AI’s House of Cards
The fragile rise of the neoclouds: between explosive growth and crushing debt
They go by names like CoreWeave, Nscale, Lamba Labs, Nebius, and Crusoe. Barely on the radar 18 months ago, these neocloud companies have become essential yet largely invisible players behind the boom in generative artificial intelligence. They’re raising capital at a frantic pace and now signing contracts worth tens of billions of dollars. But behind this meteoric rise lies a far more precarious reality: their business model is built on colossal investments, largely financed through staggering levels of debt.

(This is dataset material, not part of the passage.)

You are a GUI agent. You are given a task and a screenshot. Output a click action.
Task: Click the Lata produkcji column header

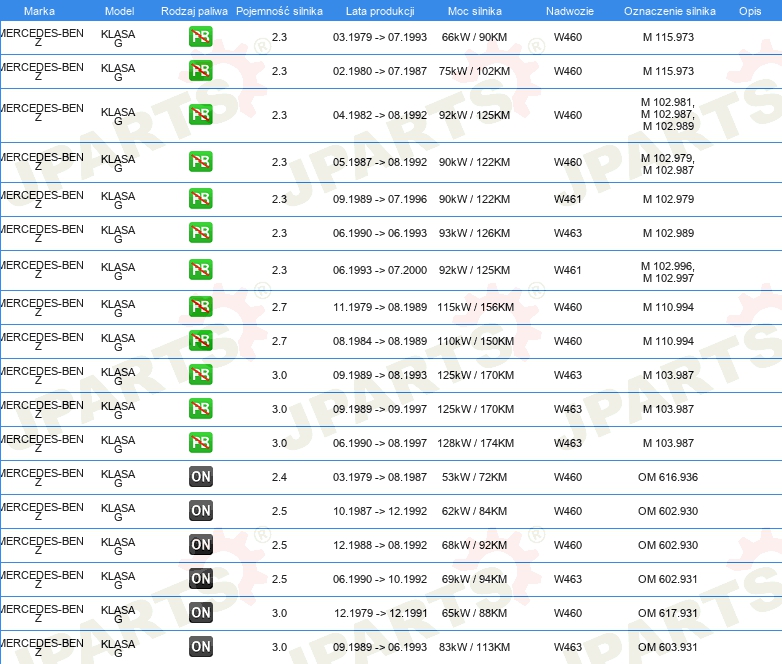click(379, 11)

Dozens of companies have piled into this new market. Many of them actually predate the launch of ChatGPT: once focused on cryptocurrency mining, they’ve since “pivoted.” Unlike traditional cloud platforms, these companies specialize exclusively in the computing power needed for AI model training and inference — a focus that’s supposed to guarantee superior performance.
$45 Billion in Commitments
The neoclouds’ growth has been dizzying. CoreWeave and Nebius, both now publicly traded, illustrate the trend. CoreWeave generated $2.2 billion in revenue in the first half of the year, already surpassing its entire 2024 total. Nebius, spun out from the European operations of Russian internet giant Yandex, saw its revenue multiply more than sixfold over the same period, reaching $156 million.
And the contracts keep piling up. With the big cloud providers unable to build new data centers fast enough to meet demand, the neoclouds are stepping in. CoreWeave claims $45 billion in purchase commitments, including $14 billion from Meta and $11 billion from OpenAI. In September, Microsoft signed two contracts aimed at easing pressure on its Azure cloud: $19 billion with Nebius and $6 billion with Nscale.
Nvidia on Board
This contract boom has inevitably driven a surge in capital spending. In the first half of the year alone, CoreWeave’s capital expenditures approached $5 billion, more than twice its revenue. The company now operates 33 data centers, including five in Europe, up from just three two years ago. Over the same period, Nebius spent more than $1 billion, while UK-based Nscale plans to invest $3 billion domestically.
Most of these funds are going toward massive GPU purchases — over 250,000 units at CoreWeave alone — sourced primarily from Nvidia. The biggest neoclouds benefit from close ties with the Santa Clara chipmaker, which has taken equity stakes in several of them to cultivate new, high-spending customers for its GPUs. Nvidia provides them with its latest chips at the same time as, or even before, giants like Microsoft and Google.
Mountains of Debt
To finance their breakneck expansion, these companies have taken on enormous debt. By the end of June, CoreWeave owed $11 billion, while Nebius’s debt exceeded $1 billion. Lamba Labs has borrowed more than $700 million, and Crusoe recently secured nearly $1 billion in credit facilities. To reassure lenders, the neo-clouds have pledged their GPUs as collateral — hardware that can be sold off if financial trouble hits.
It’s a risky strategy. The resulting interest and repayment burdens can only be sustained if growth continues at a rapid pace. Yet the cost of computing power keeps falling, threatening to undermine their fragile economics. “Many of these companies exist as an arbitrage opportunity to take advantage of near-term constraints,” analysts at Seaport Capital warn. “But that window will close.”